Alcuni dei documenti inediti recuperati da Altreconomia nell’Archivio di Stato brasiliano

Bellini non si sarebbe mosso da solo. Secondo la deposizione di Angela Maria da Silva Rangel alle forze d’ordine, lei e Bellini sarebbero stati insieme per circa cinque mesi nel 1976. Rangel ha anche affermato che Sueli Leis Brasil Simões, attraverso un amico militare, avrebbe aiutato Bellini a ottenere il “registro militare”. Peraltro Sueli Leis Brasil Simões, nella sua deposizione, aveva già sostenuto di aver conosciuto Bellini, Vitorio e Julio o Juan Carlo nel 1976, e tre mesi dopo il loro arrivo anche Guido Bellini, fratello di Paolo. Secondo Simões, Guido sarebbe rimasto in Brasile circa 25 giorni e pareva essere lui al comando del gruppo di italiani.
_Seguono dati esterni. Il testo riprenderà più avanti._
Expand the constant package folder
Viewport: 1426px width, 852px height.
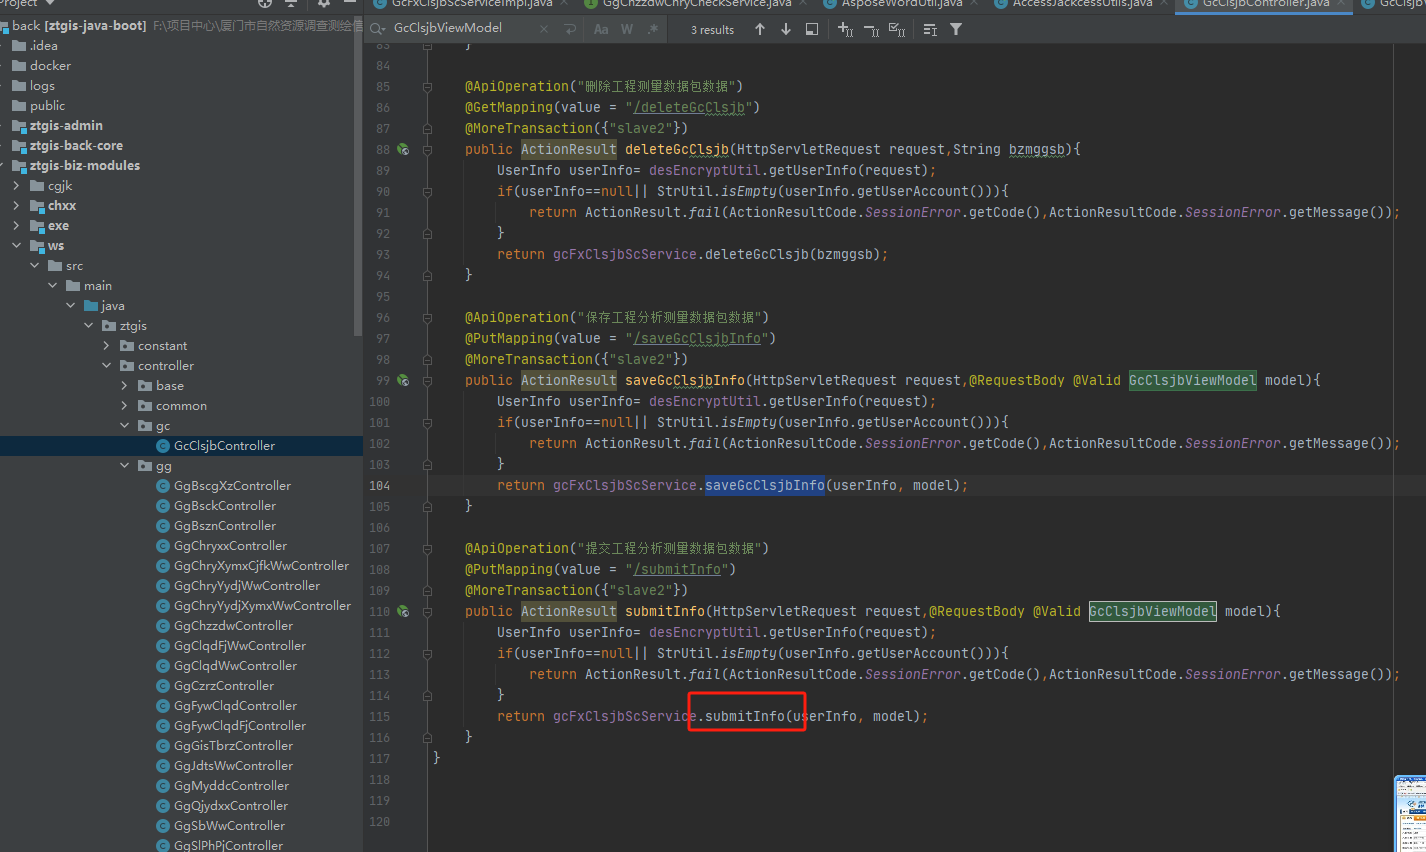tap(107, 346)
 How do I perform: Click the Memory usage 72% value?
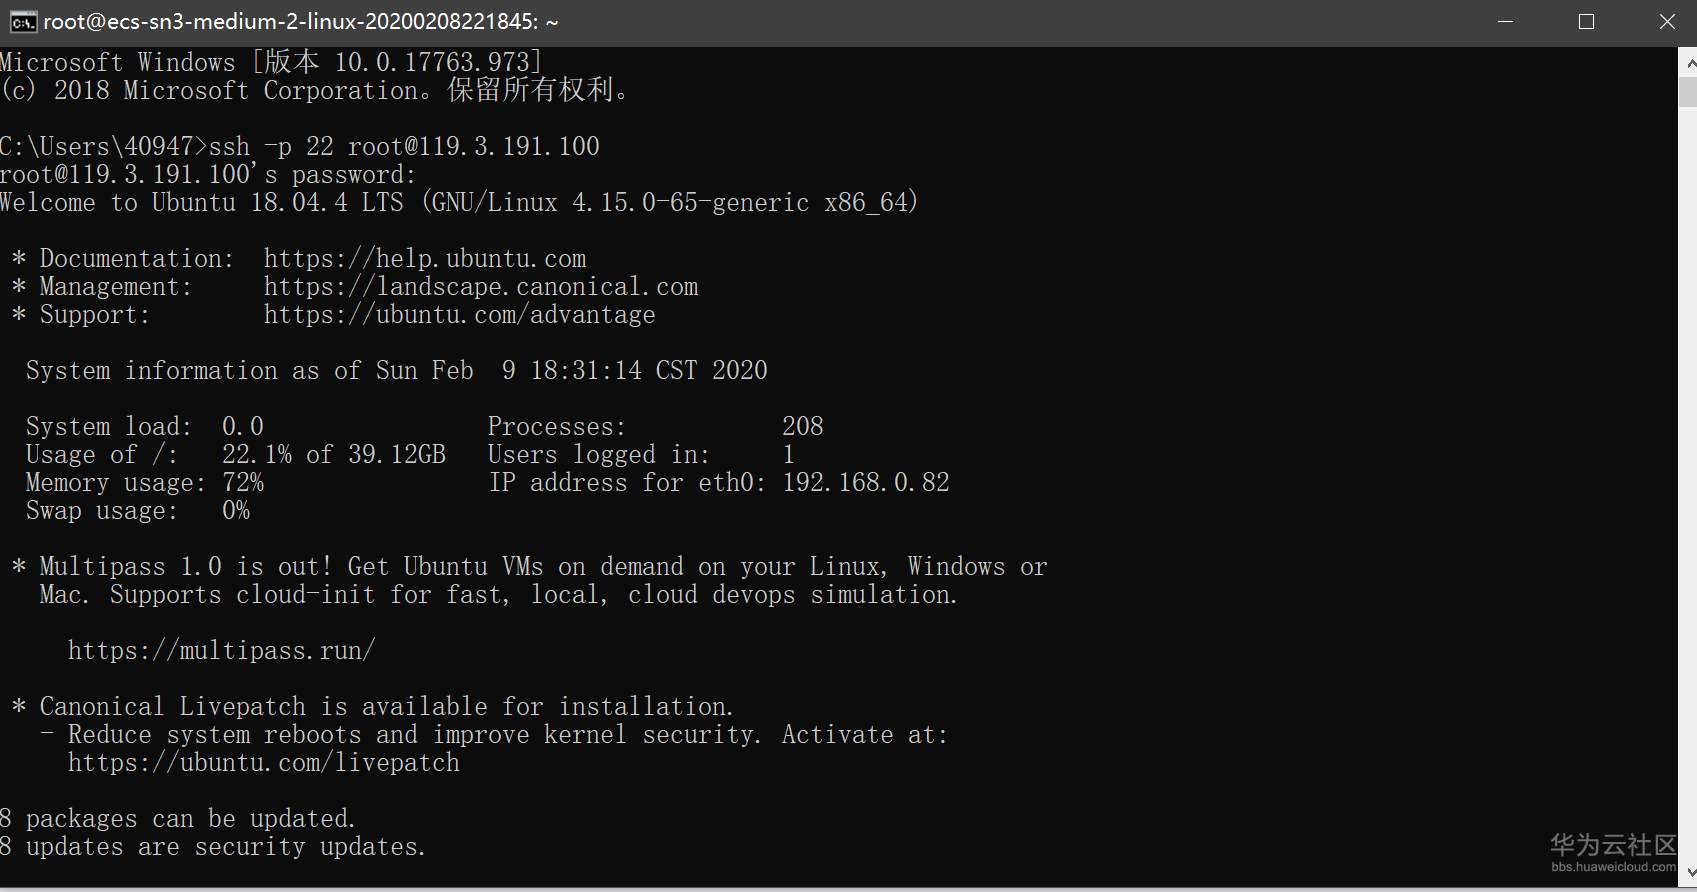click(x=243, y=483)
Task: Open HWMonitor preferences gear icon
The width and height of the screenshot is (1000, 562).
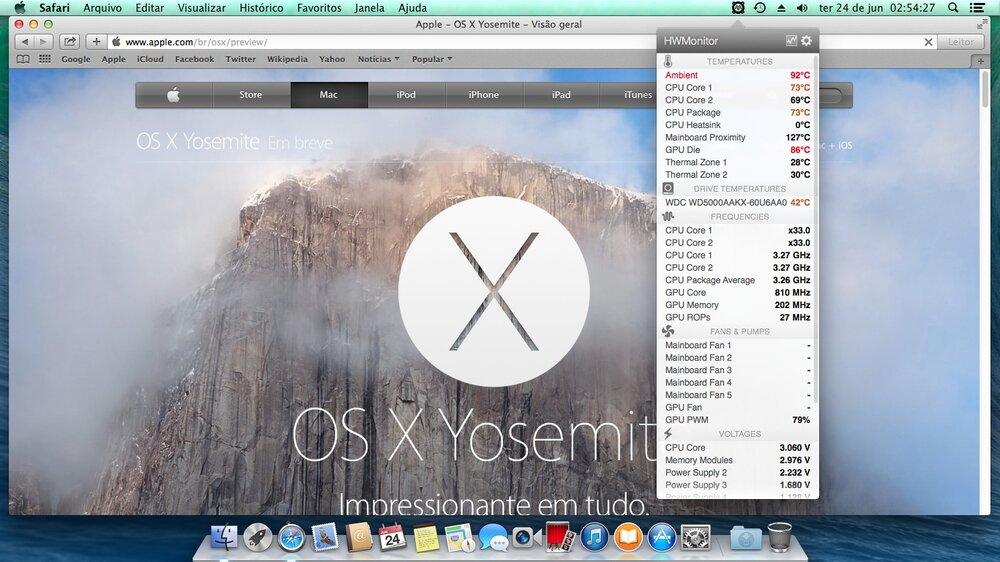Action: coord(806,41)
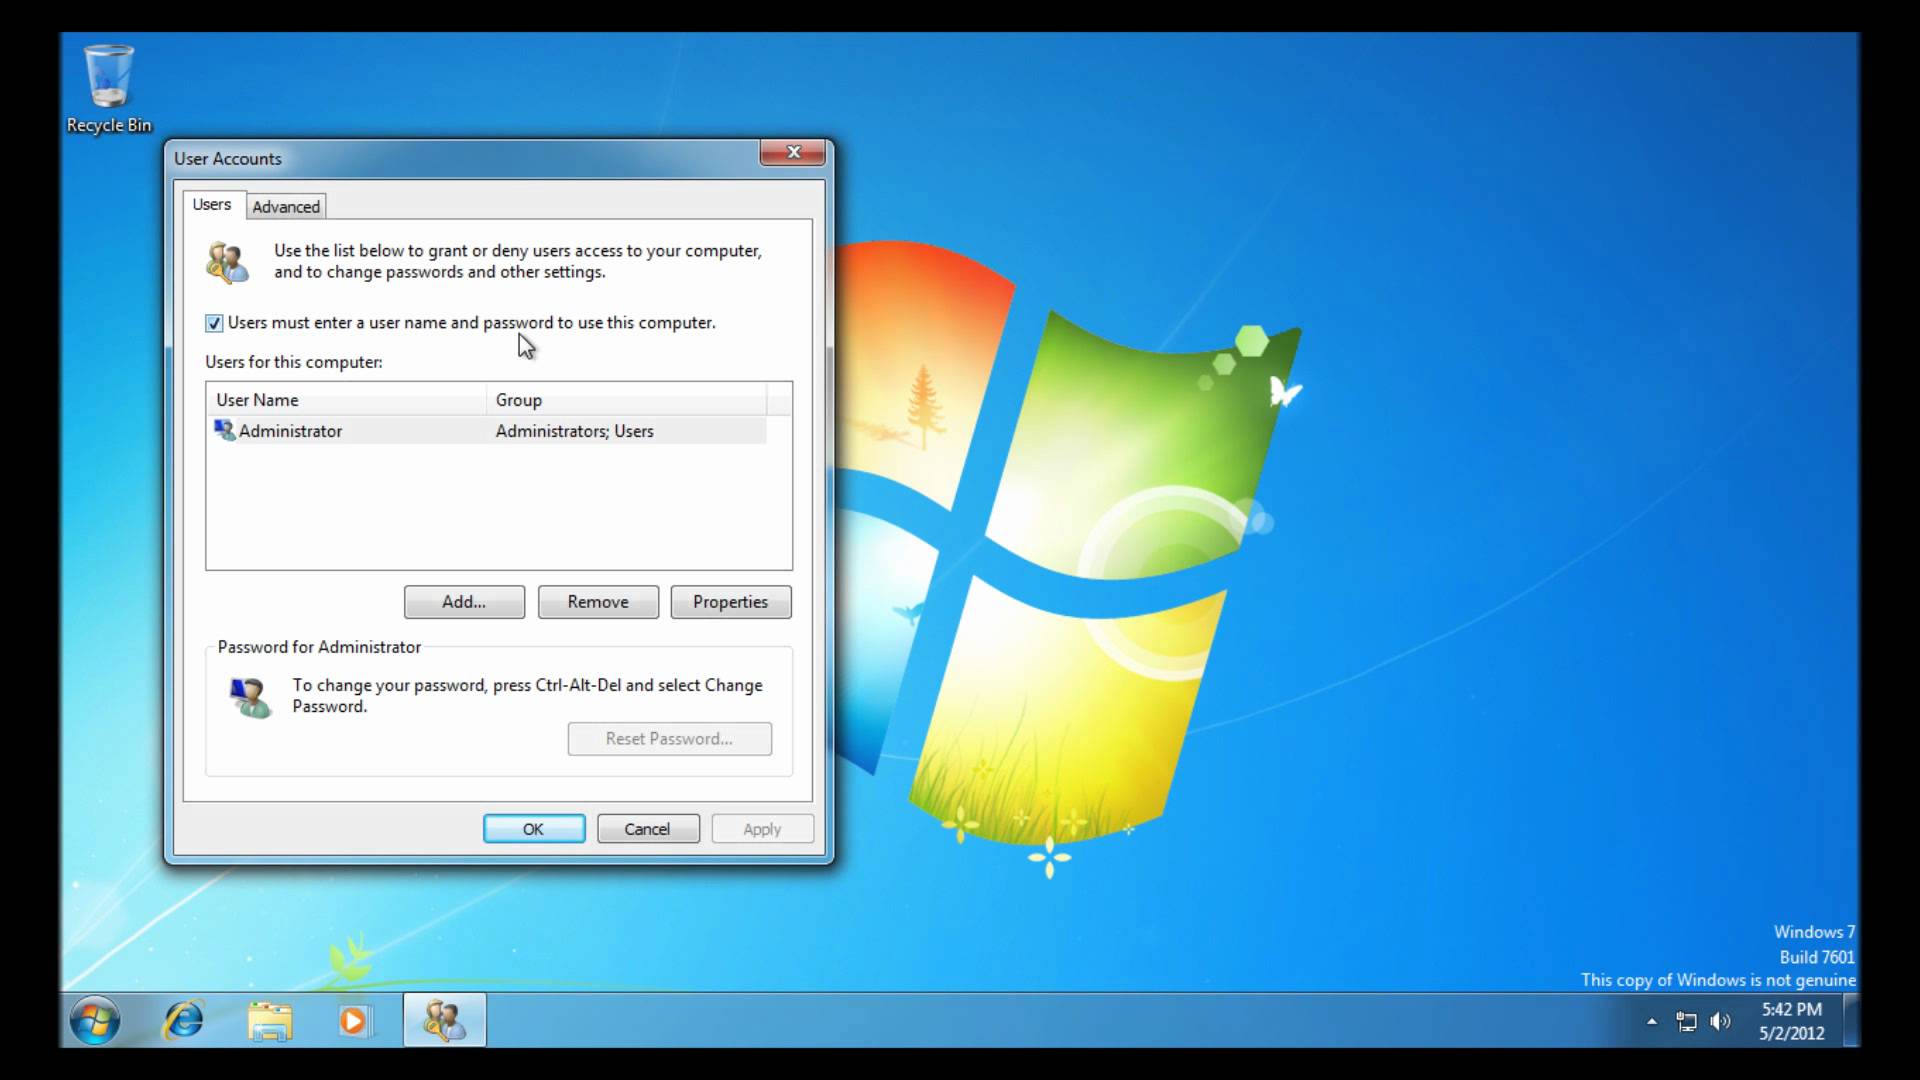Click the Windows Start orb

pyautogui.click(x=95, y=1020)
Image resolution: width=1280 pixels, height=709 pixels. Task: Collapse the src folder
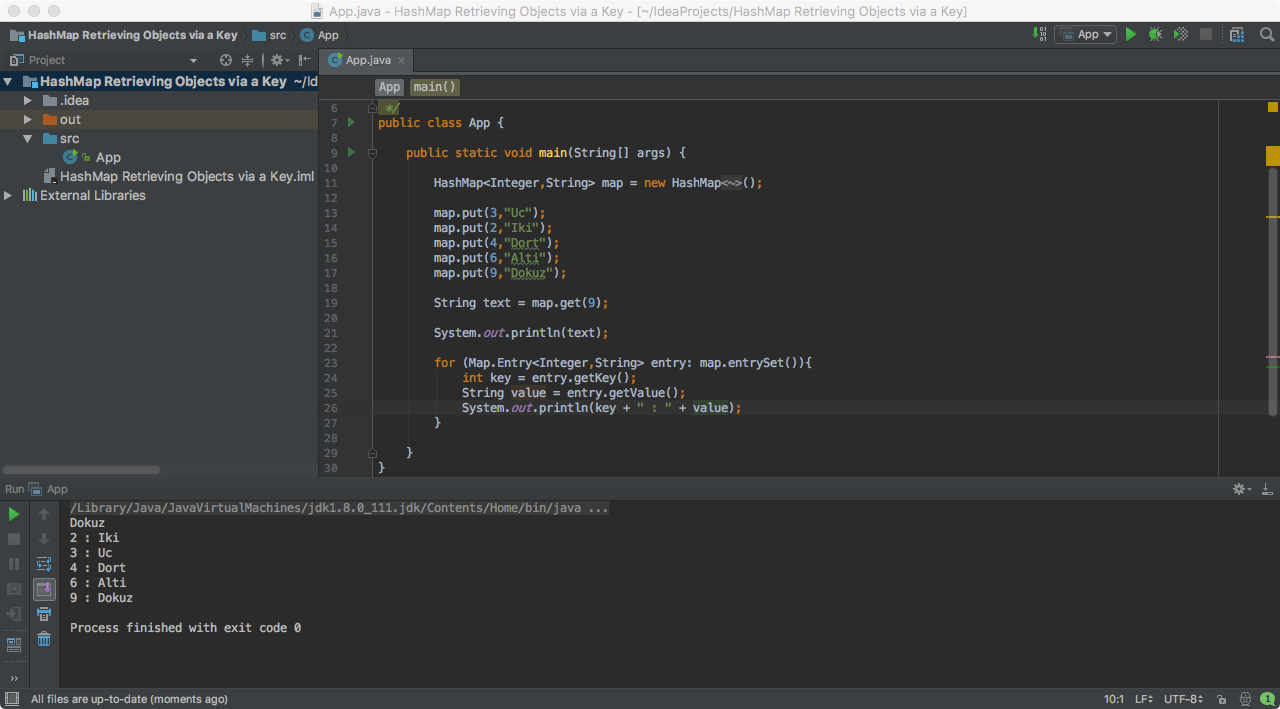tap(27, 138)
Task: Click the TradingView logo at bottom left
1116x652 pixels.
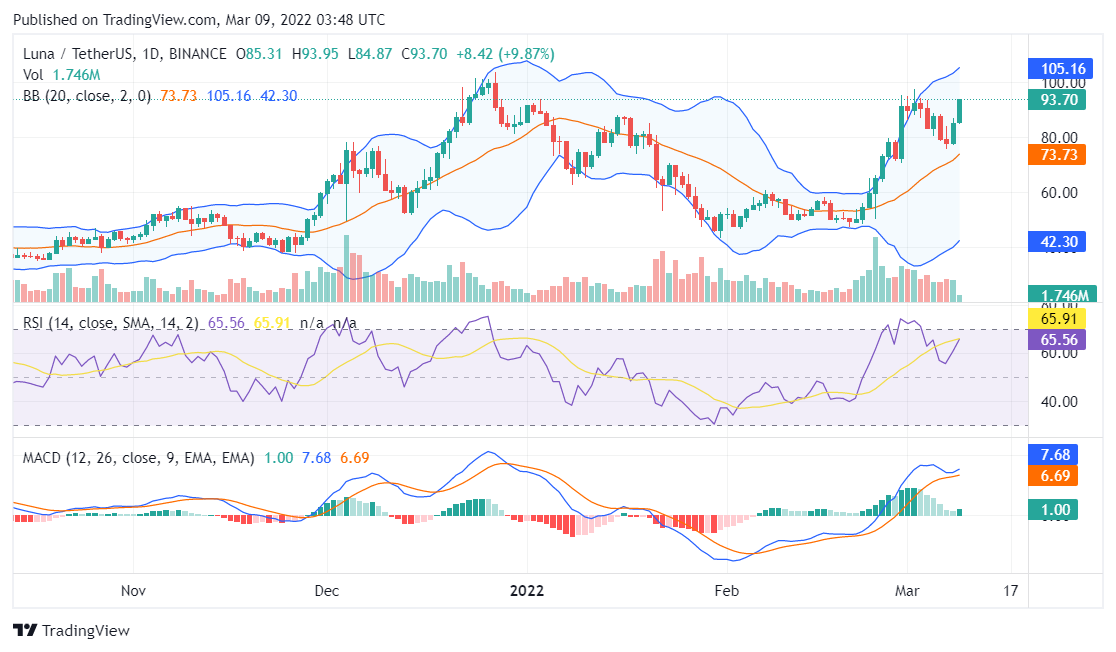Action: (x=71, y=631)
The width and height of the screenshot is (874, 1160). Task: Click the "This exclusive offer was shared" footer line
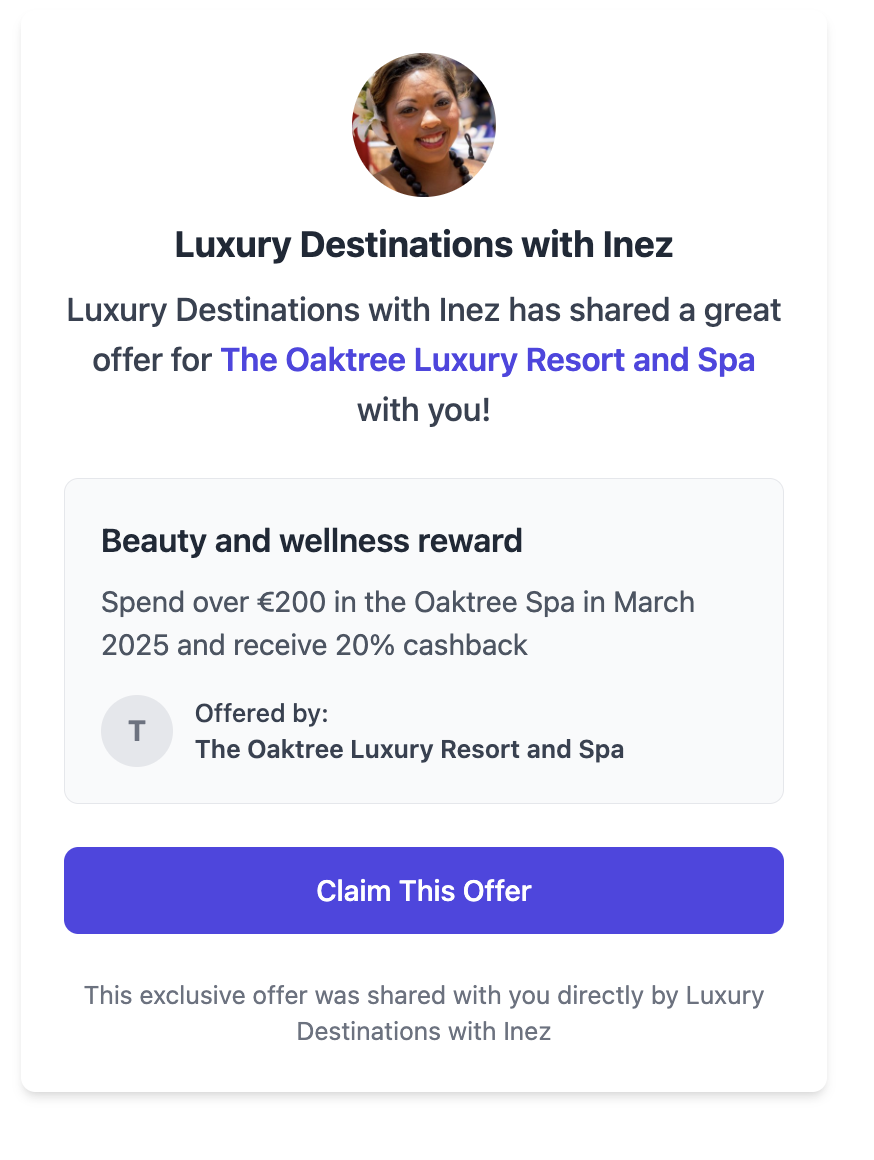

Era lui che avrebbe pagato tutte le spese. E da quella casa editrice Manzon Editoras, sempre secondo Simões, sarebbero partite numerose telefonate verso l’Italia. Simões avrebbe incrociato Bellini di nuovo nel 1979 a Rio mentre quest’ultimo tentava di tornare in Italia. Secondo la testimone, Orsi le avrebbe riferito che quel Julio o Juan Carlo era stato l’unico a essersi recato in Paraguay, mentre tutti gli altri erano tornati in Italia. I documenti dell’Archivio di Stato del Brasile fanno emergere tanti dettagli importanti e nuovi interrogativi. Chi era Bruno Orsi, quale il suo ruolo nello schema? Chi erano Vitorio e Juan, gli italiani arrivati insieme a Bellini? E quale ruolo ricopriva la casa editrice Manzon?

Questioni destinate a rimanere inevase ma che indicano come la scelta di scappare in Brasile potrebbe non essere stata casuale. Le rotte dei presunti viaggi di Bellini in Brasile e dei suoi colleghi in Paraguay riportati nei documenti brasiliani ripercorrono le tracce dell’operazione Condor, l’accordo militare guidato dagli Stati Uniti fra le agenzie di intelligence delle dittature in Argentina, Cile, Uruguay, Paraguay, Brasile, Bolivia e Perù, e finalizzato a perseguire ed eliminare gli oppositori e i dissidenti oltre i confini dei singoli Stati. Negli anni 70 il Sudamerica diventò infatti il “paradiso” dei regimi militari e quelle dittature una seconda casa per i fascisti italiani. Stefano Delle Chiaie, fondatore di Avanguardia Nazionale, gruppo al quale era legato Bellini, morto il 9 settembre 2019, era consulente della Dirección Nacional de Inteligencia cilena (DINA), il servizio segreto del dittatore Augusto Pinochet. Licio Gelli, maestro della loggia massonica P2 morto nel dicembre 2015, era così vicino al generale Emilio Massera da ottenere un passaporto diplomatico dall’Argentina.